The use of cellphones and other electronic devices by drivers is prohibited in Illinois, but a study released recently by a startup technology firm from California suggests that distracted driving laws actually do very little to make the nation’s roads safer. After analyzing anonymized data gathered from its customers, San Francisco-based Zendrive found that cellphone use by motorists rose in 2017 in virtually every state. The figures also indicate that distracted drivers may be a far more severe road safety hazard than government agencies like the National Highway Traffic Safety Administration believe.

According to figures released by NHTSA, about 660,000 motorists use cell phones while driving each day. However, Zendrive believes that this number dramatically underestimates the scale of the problem. The technology company puts the number of distracted drivers at 69 million, which indicates that six out of 10 drivers in the United States engage in this hazardous behavior on a daily basis. Motorists in Mississippi are America’s most distracted according to the Zendrive study and spend almost 8 percent of their time, or about five minutes each hour, looking at electronic devices.

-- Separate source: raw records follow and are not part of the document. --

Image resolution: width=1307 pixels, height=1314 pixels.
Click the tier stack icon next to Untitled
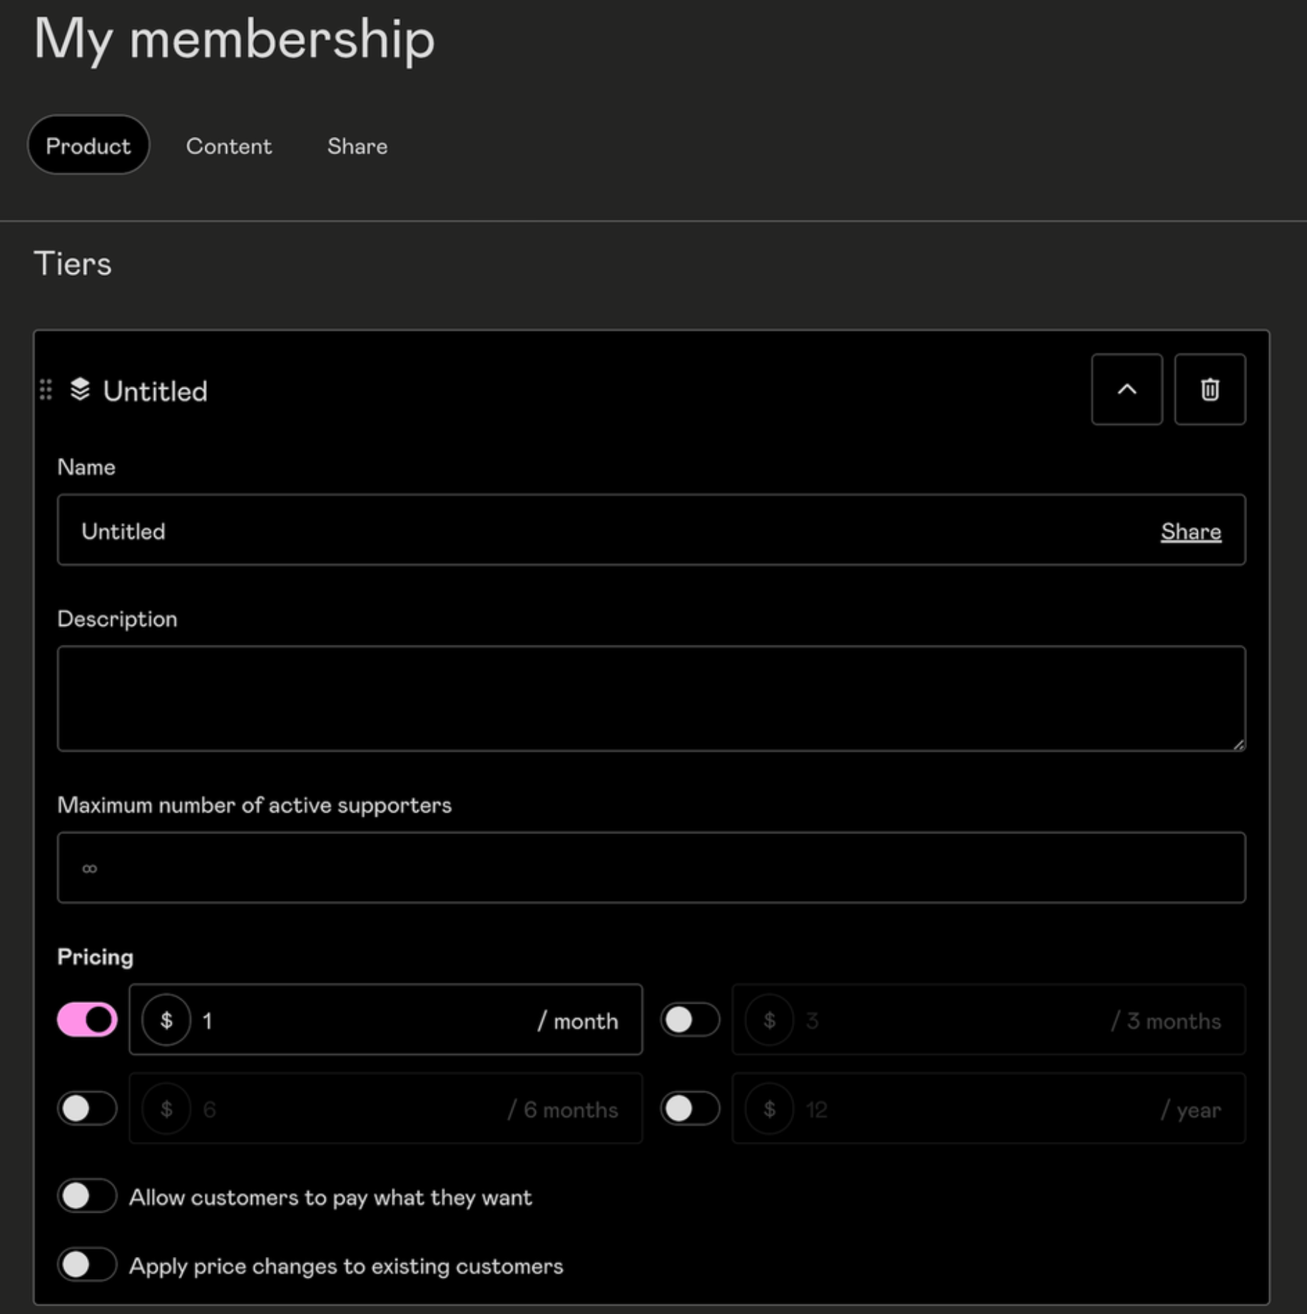pos(80,389)
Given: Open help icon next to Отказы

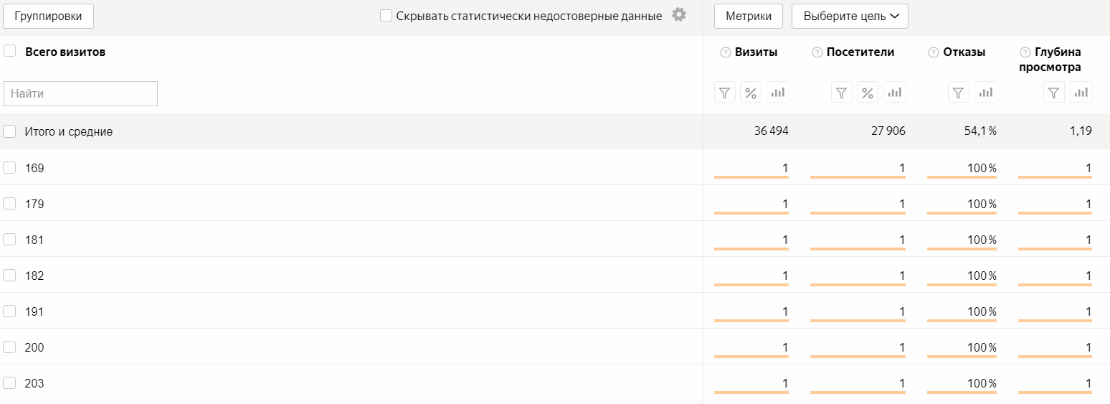Looking at the screenshot, I should click(933, 52).
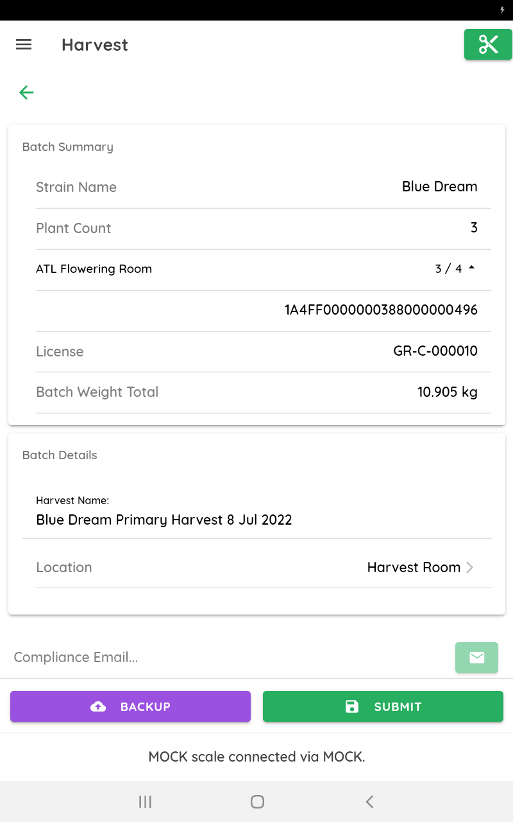Tap the green scissors harvest icon

click(x=488, y=44)
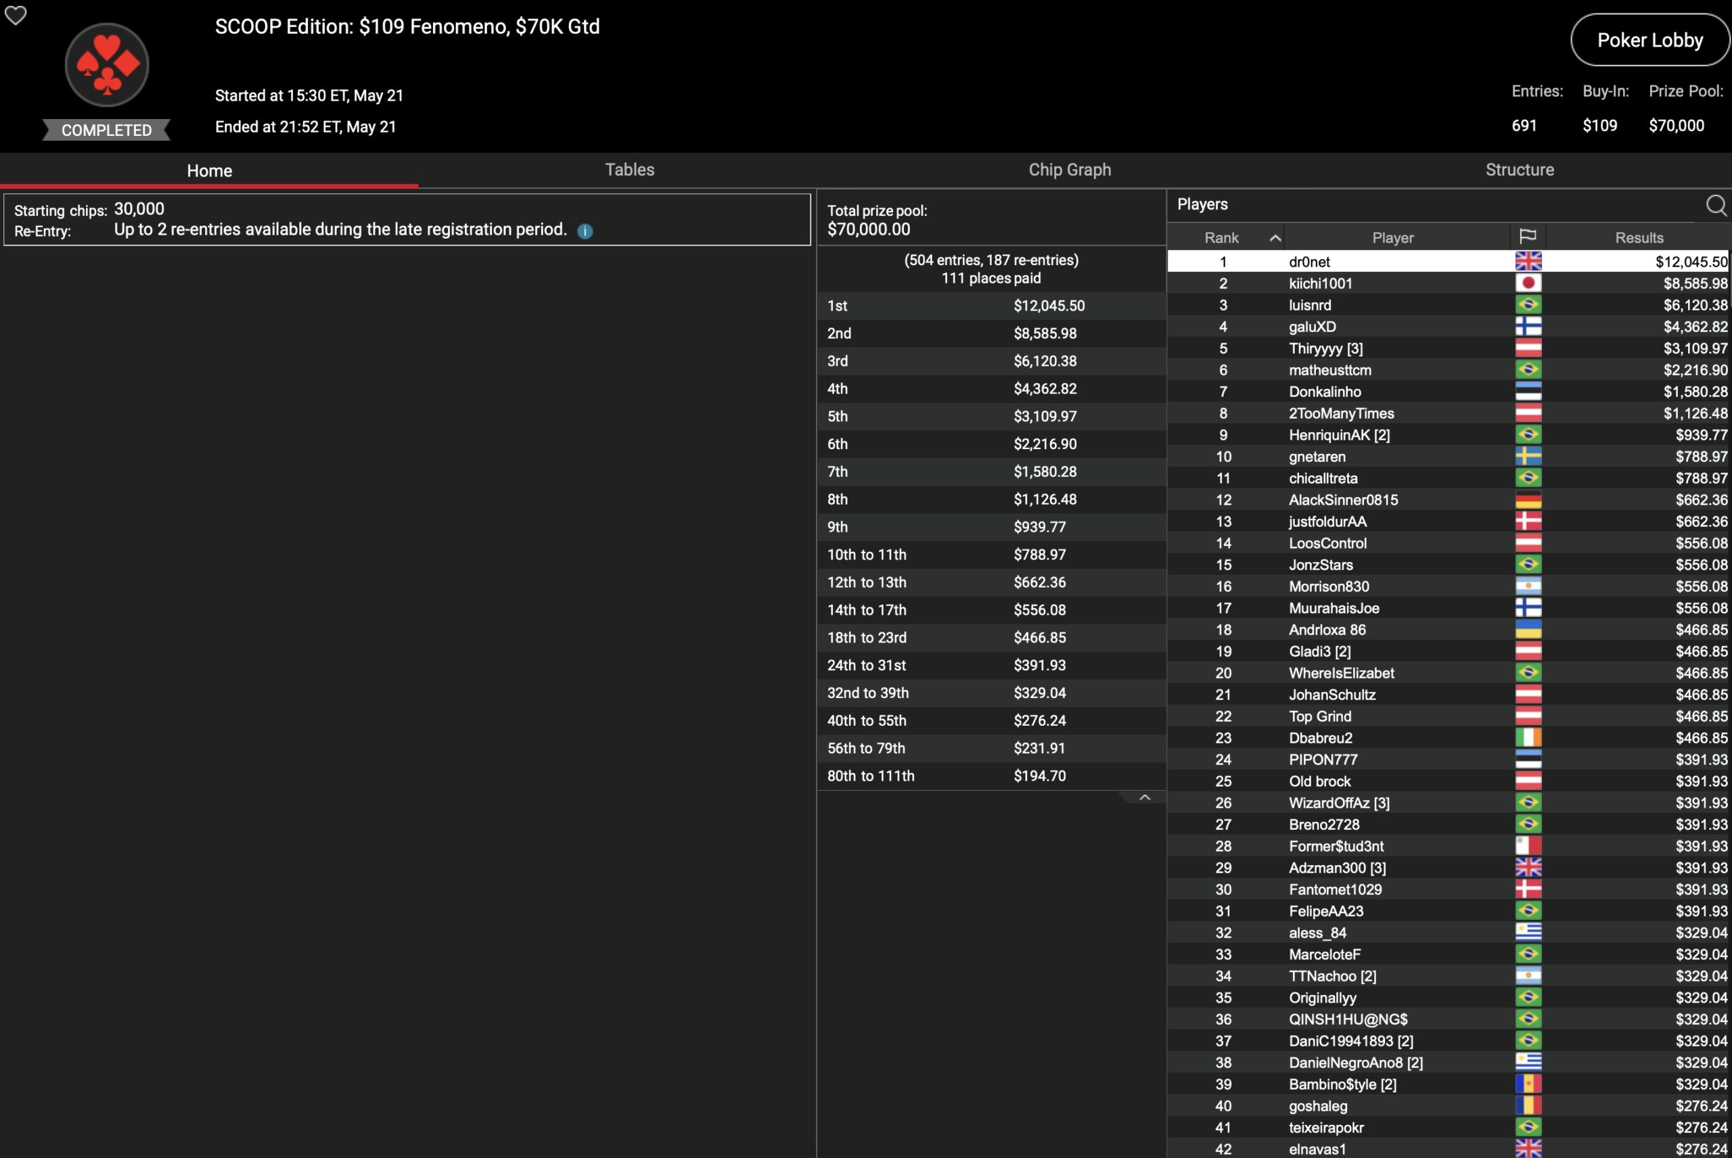
Task: Sort by the Player column header
Action: [1392, 238]
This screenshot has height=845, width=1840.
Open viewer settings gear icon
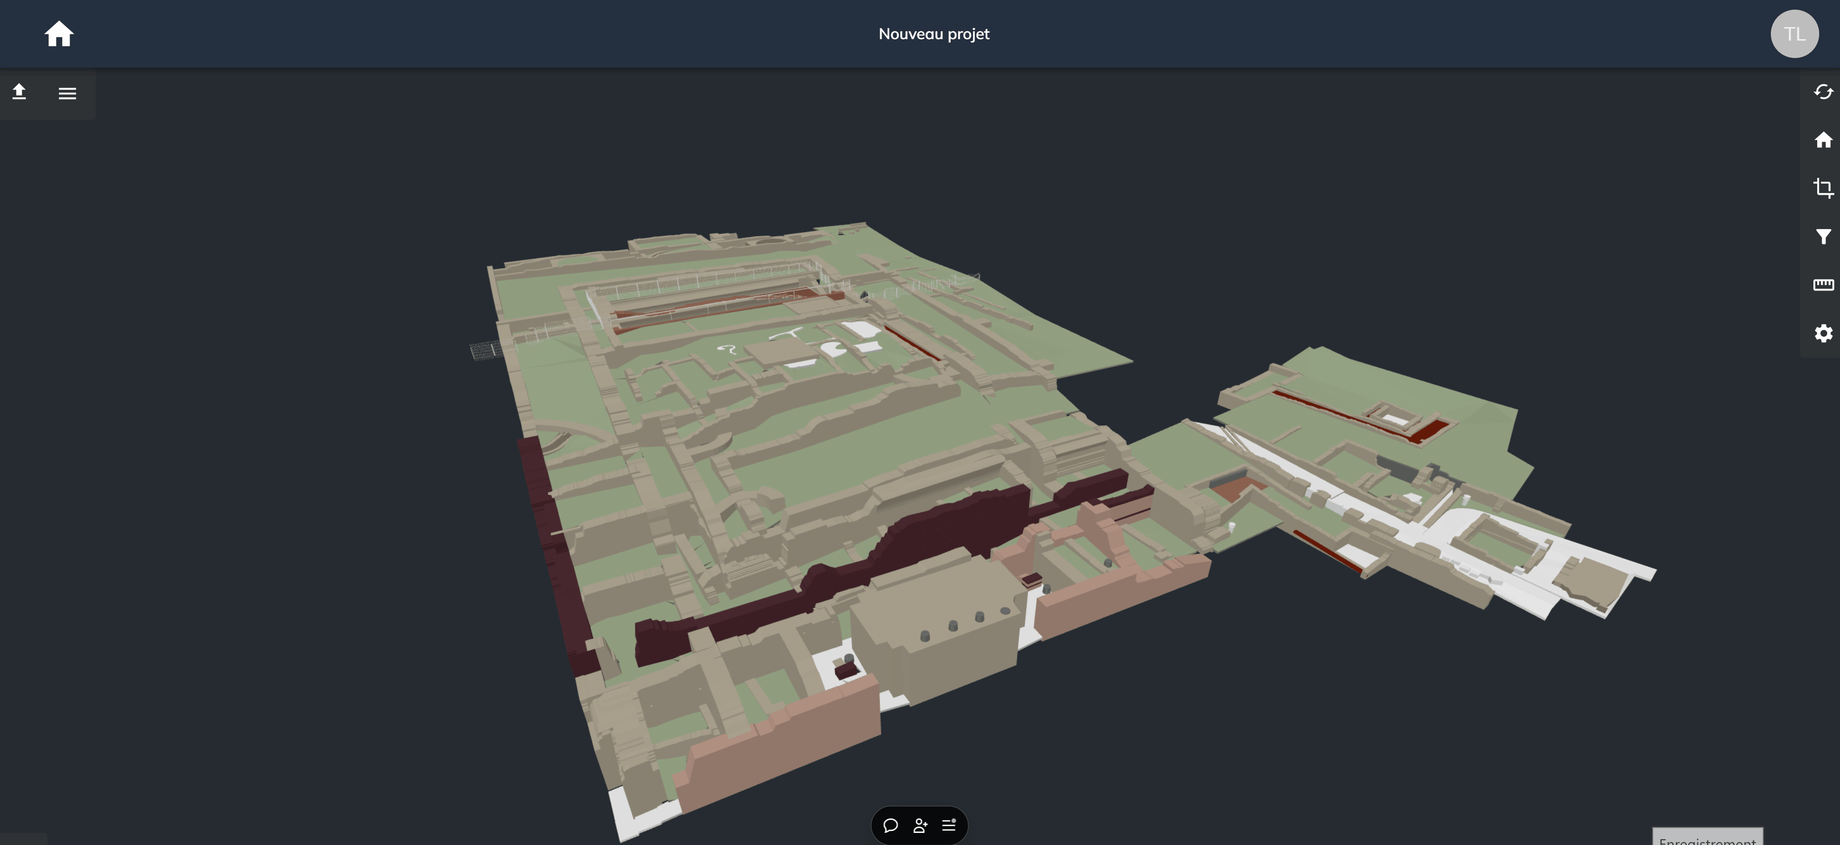(x=1823, y=334)
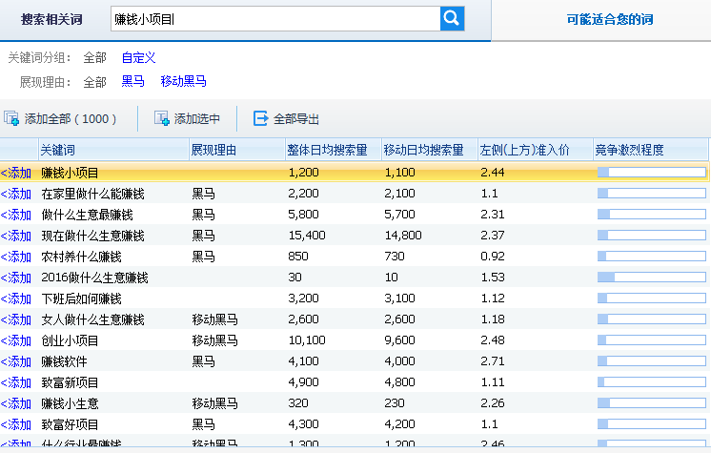Add keyword 赚钱小项目 via its 添加 link
The height and width of the screenshot is (453, 711).
coord(16,173)
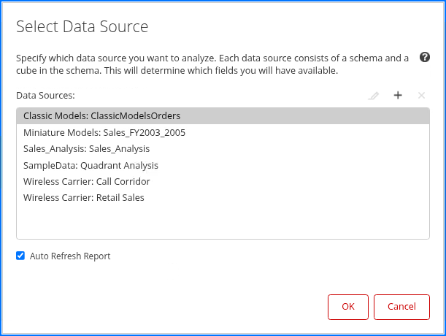Click the Auto Refresh Report label text
The image size is (446, 336).
tap(70, 256)
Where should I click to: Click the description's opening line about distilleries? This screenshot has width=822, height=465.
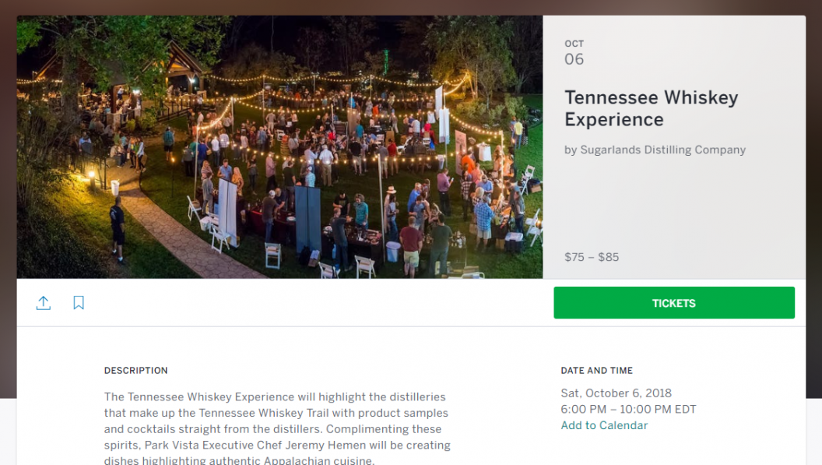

Lawmakers in Illinois and 14 other states have responded to the alarming rise in distracted driving by banning the use of cellphones and other devices by drivers, but the data strongly suggests that this type of legislation has little effect. Washington has one of the strictest distracted driving laws in the country and motorists in the Evergreen State can be cited for just touching a cellphone, but that was not enough to prevent an alarming 37 percent year-over-year increase in cellphone use. However, rigorous policing does seem to be effective. Law enforcement agencies in Rhode Island have made distracted driving a priority, and cellphone use by motorists in the state fell from 7.42 percent in 2016 to 6.54 percent in 2017 as a result.

Experienced personal injury attorneys may choose to litigate cases involving distracted drivers who have caused serious injury or death even when prosecutors have concluded that the evidence does not merit criminal prosecution. This is because attorneys in civil court are not expected to meet the same standards of proof as criminal prosecutors and lawsuits are decided based on the preponderance of the evidence.